SMART-PD: Evaluating the Impact of Smartphone-Based Wearable Technology on Motor Symptoms and Quality of Life in People With Parkinson's Disease

NCT ID: NCT07066163

Last Updated: 2025-07-15

Basic Information

• Recruitment Status: NOT_YET_RECRUITING
• Clinical Phase: NA
• Total Enrollment: 32 participants
• Study Classification: INTERVENTIONAL
• Study Start Date: 2026-01-31
• Study Completion Date: 2029-05-31

Brief Summary

This study aims to evaluate whether wearable technology can improve the management of motor symptoms in people with Parkinson's disease (PD) who experience motor fluctuations throughout the day. The project will use a smartwatch and mobile app (KinesiaU) to continuously track movement, allowing for more responsive and personalized treatment compared to traditional monitoring methods.

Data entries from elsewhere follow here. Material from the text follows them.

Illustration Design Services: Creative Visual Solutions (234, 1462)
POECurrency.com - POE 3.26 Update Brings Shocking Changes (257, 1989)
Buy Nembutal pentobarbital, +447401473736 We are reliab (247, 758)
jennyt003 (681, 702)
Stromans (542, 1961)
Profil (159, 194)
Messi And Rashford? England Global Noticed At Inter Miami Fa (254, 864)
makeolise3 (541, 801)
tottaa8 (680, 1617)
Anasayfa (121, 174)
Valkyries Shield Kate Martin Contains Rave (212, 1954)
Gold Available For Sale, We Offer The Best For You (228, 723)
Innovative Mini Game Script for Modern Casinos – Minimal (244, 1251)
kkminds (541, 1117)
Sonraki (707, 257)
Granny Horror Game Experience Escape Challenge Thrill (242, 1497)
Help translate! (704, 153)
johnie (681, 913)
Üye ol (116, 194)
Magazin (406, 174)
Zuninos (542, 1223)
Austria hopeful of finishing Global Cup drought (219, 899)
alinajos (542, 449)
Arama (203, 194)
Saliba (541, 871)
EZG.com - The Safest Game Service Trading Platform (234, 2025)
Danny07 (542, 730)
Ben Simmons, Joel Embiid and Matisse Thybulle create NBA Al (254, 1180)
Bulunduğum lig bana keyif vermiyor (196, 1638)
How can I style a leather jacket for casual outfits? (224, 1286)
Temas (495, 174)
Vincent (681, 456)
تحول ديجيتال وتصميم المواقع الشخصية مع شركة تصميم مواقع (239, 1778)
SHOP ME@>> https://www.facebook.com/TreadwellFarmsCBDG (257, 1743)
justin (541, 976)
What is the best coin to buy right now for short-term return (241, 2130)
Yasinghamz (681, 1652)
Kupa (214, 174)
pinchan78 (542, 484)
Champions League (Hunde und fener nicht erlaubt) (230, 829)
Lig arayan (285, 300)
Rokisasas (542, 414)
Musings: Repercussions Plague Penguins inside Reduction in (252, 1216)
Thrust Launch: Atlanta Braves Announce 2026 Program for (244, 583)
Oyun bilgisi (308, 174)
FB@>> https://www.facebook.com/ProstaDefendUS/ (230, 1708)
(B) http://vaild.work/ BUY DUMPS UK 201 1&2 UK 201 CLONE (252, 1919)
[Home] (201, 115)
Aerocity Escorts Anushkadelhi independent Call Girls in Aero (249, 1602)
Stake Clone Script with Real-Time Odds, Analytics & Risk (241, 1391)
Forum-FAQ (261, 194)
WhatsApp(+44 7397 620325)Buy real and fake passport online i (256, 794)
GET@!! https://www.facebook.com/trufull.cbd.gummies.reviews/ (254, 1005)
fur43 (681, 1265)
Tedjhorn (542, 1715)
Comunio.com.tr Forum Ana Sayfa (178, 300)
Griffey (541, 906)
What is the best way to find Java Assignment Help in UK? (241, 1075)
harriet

In this pilot randomized controlled trial, 32 participants will be assigned to either:

A control group receiving standard care, or

A wearable device group receiving standard care plus using the smartwatch.

Outcomes will be assessed over a 4-week period, focusing on changes in motor function, quality of life, and self-management. The study will also examine feasibility, adherence, and data quality.

If successful, this trial will provide critical evidence for integrating wearable devices into routine clinical care for PD, paving the way for larger efficacy trials and more patient-centered care strategies.

Detailed Description

Parkinson's disease (PD) is a common brain disorder that affects movement. It usually develops later in life and gradually worsens over time. People with Parkinson's may experience symptoms such as shaking (tremor), slow movement (bradykinesia), muscle stiffness, and problems with walking or balance. What makes Parkinson's especially challenging is that these symptoms can change throughout the day - a person may feel relatively well one moment and struggle to move just hours later.

Why is this a problem? This daily fluctuation in symptoms - known as motor fluctuations - makes it difficult for both patients and doctors to manage the disease. Traditional ways of monitoring symptoms, like keeping a diary or waiting until the next doctor's visit, don't always capture the full picture of what's happening. This can lead to treatment plans that don't match a person's actual needs.

What is the study about? We are exploring whether using wearable technology - in this case, a smartwatch and mobile app called KinesiaU - can help people with Parkinson's and their doctors better track and manage symptoms. The smartwatch measures movement throughout the day and sends data to a mobile app. This gives a more accurate and detailed view of how symptoms change over time, outside of the doctor's office.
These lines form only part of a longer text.